I am trying to work through the paper "Repairing Neural Networks by Leaving the Right Past Behind" (arxiv). And really struggle working through the mathematics. The paper states that the key idea is that they can express:
$$ p(\mathcal{D}\setminus\mathcal{C} | \theta) = p(\mathcal{D}|\theta) / p(\mathcal{C}|\theta), \quad\forall\mathcal{C} \subset \mathcal{D} $$
This is possible due to the "i.i.d. modelling assumption".
I tried to understand this formulation with my (limited) intuition, reformulations and even by placing sets and calculating the conditional probabilities by hand and neither matches the above formulation.
Under what condition is the above formulation correct and what is the intuition behind it?
The symbols, $\cal D, C$, represent sets of data taken from independent and identically distributed sampling (from some distribution with parameter $\theta$).
Therefore, the data in $\cal D\smallsetminus C$ is conditionally independent from the data in $\cal D\cap C$ for given $\theta$, since these parts of $\cal D$ are disjoint.
Further, the text is specifying that $\cal \forall C\subset D$ , which means that: $\cal C = D\cap C$.

********

> **WHAT IS ASKED**: Carry on the forum thread about the i.i.d. likelihood identity above, starting right after its last sentence.

> **STORED DATA**:

********

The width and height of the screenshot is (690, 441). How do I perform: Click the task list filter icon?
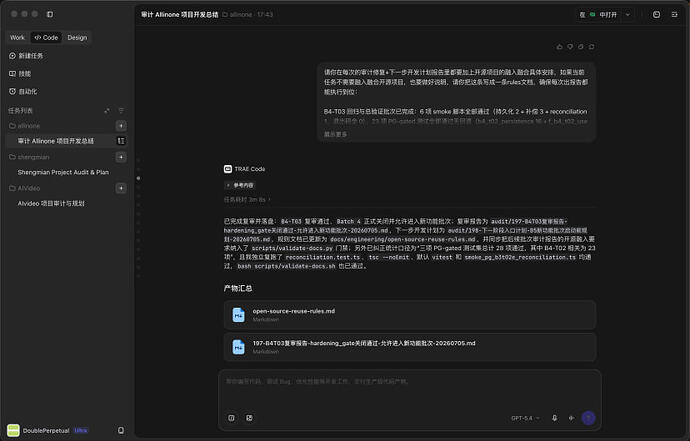pos(121,110)
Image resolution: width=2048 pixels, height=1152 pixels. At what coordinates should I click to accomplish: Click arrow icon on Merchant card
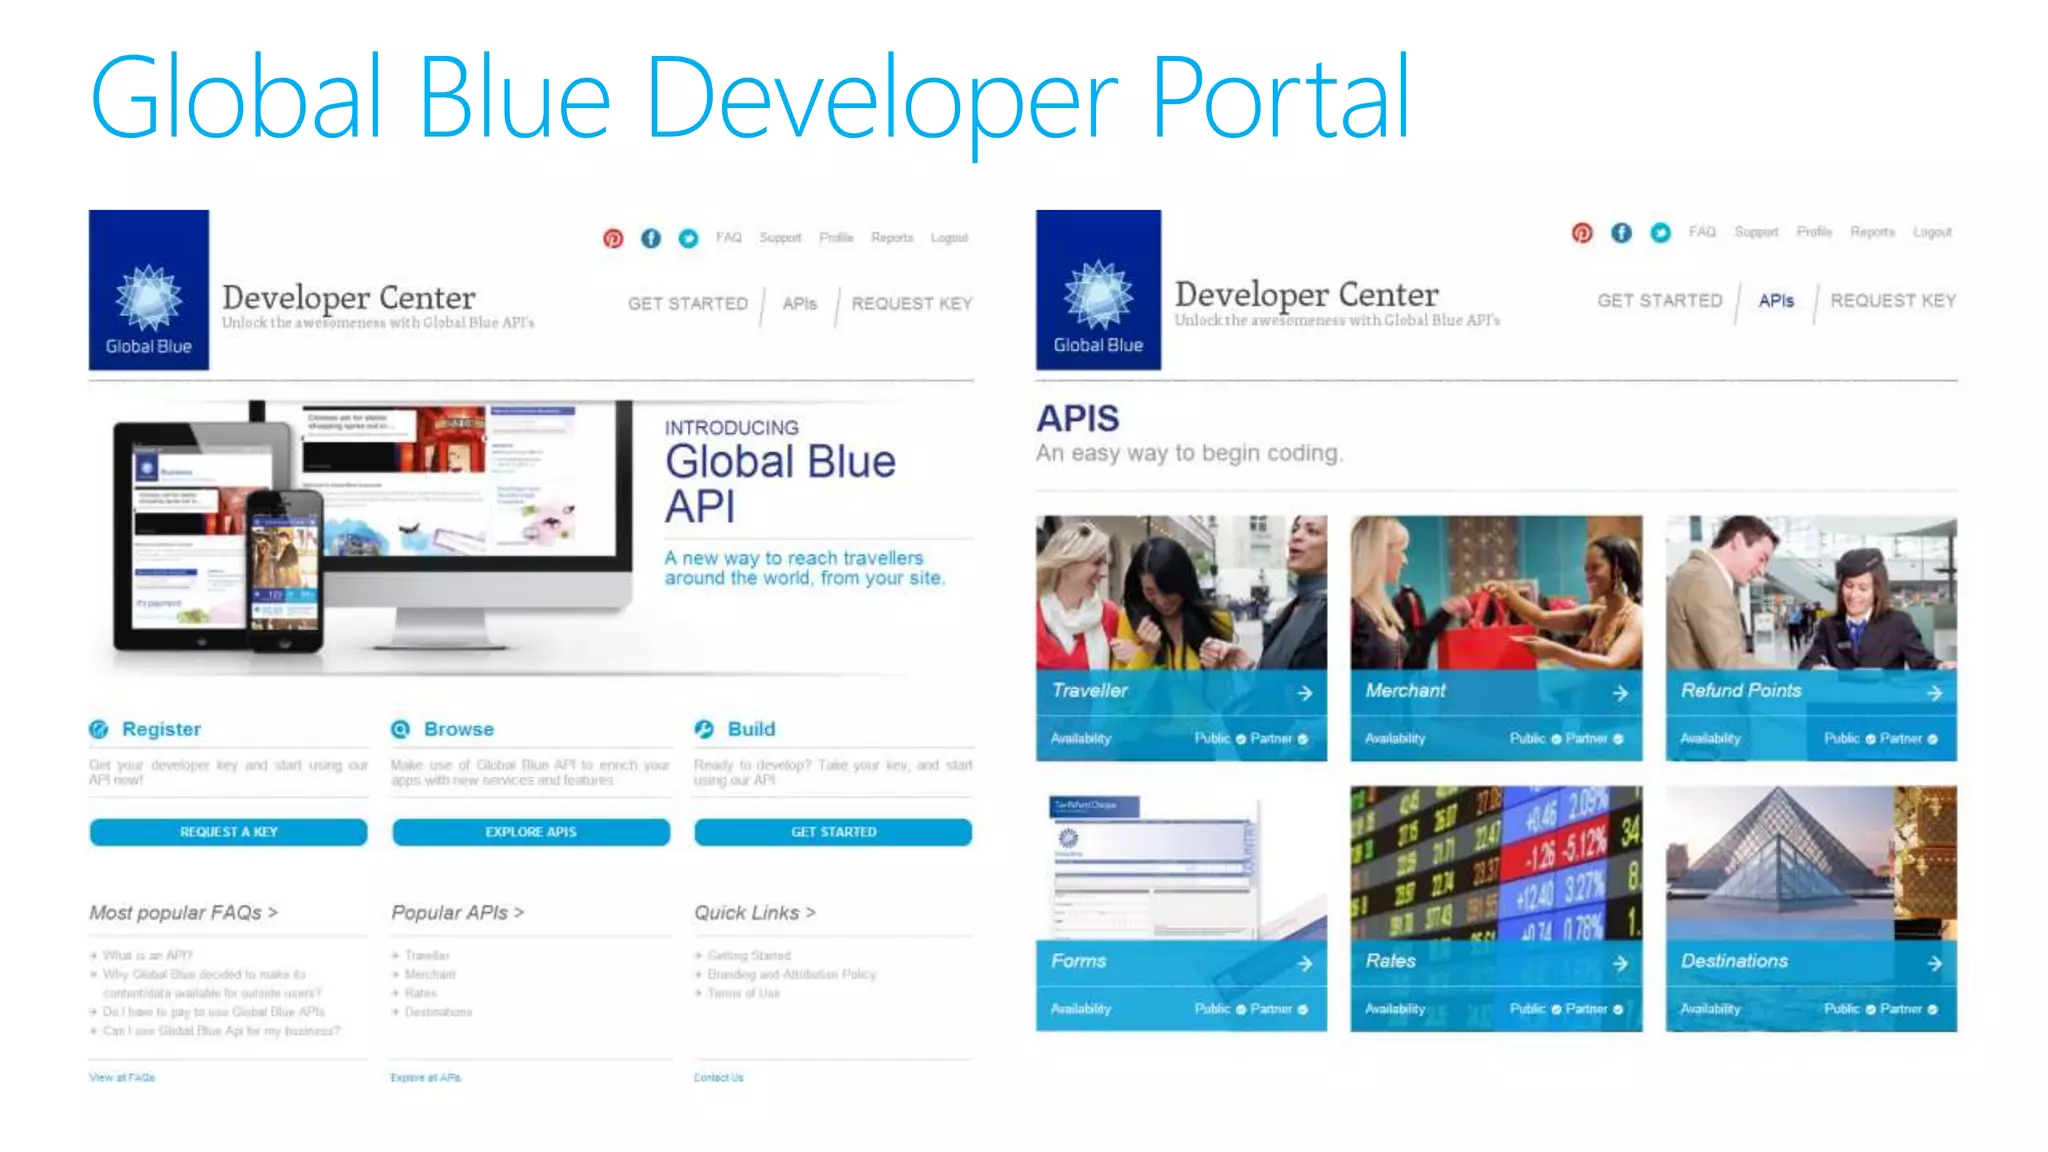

********

> **TASK RESULT**:
And so we have this:
$$\begin{align}p(\mathcal D\mid\theta) &=p(\mathcal{(D\smallsetminus C)\cup(D\cap C)}\mid\theta)&&\text{by definition of the union}\\ &=p(\mathcal{D\smallsetminus C}\mid\theta)\cdot p(\mathcal{D\cap C}\mid\theta)&&\text{by independence} \textit{ of the data} \text{ given } \theta\\ &=p(\mathcal{D\smallsetminus C}\mid\theta)\cdot p(\mathcal C\mid\theta)&&\text{when }\mathcal{C\subset D}\\[2ex]\therefore\quad p(\mathcal{D\smallsetminus C}\mid\theta) &= p(\mathcal D\mid\theta) / p(\mathcal C\mid\theta)&&\forall \mathcal{C\subset D}\end{align}$$
That is all.
$p(\mathcal E\mid\theta)$ is the probability for obtaining data points in the $\lvert\mathcal E\rvert$ trials given identical parameter $\theta$.
To clarify: the sets are not events, the data points are, and the sets are a conjunction of events from separate trials; so a union of sets of data is the conjunction of those events.
Thus for independent sets of data, $\mathcal E$ and $\mathcal F$, we will have $p(\mathcal{E\cup F}\mid\theta)=p(\mathcal E\mid\theta)\cdot p(\mathcal F\mid\theta)$ .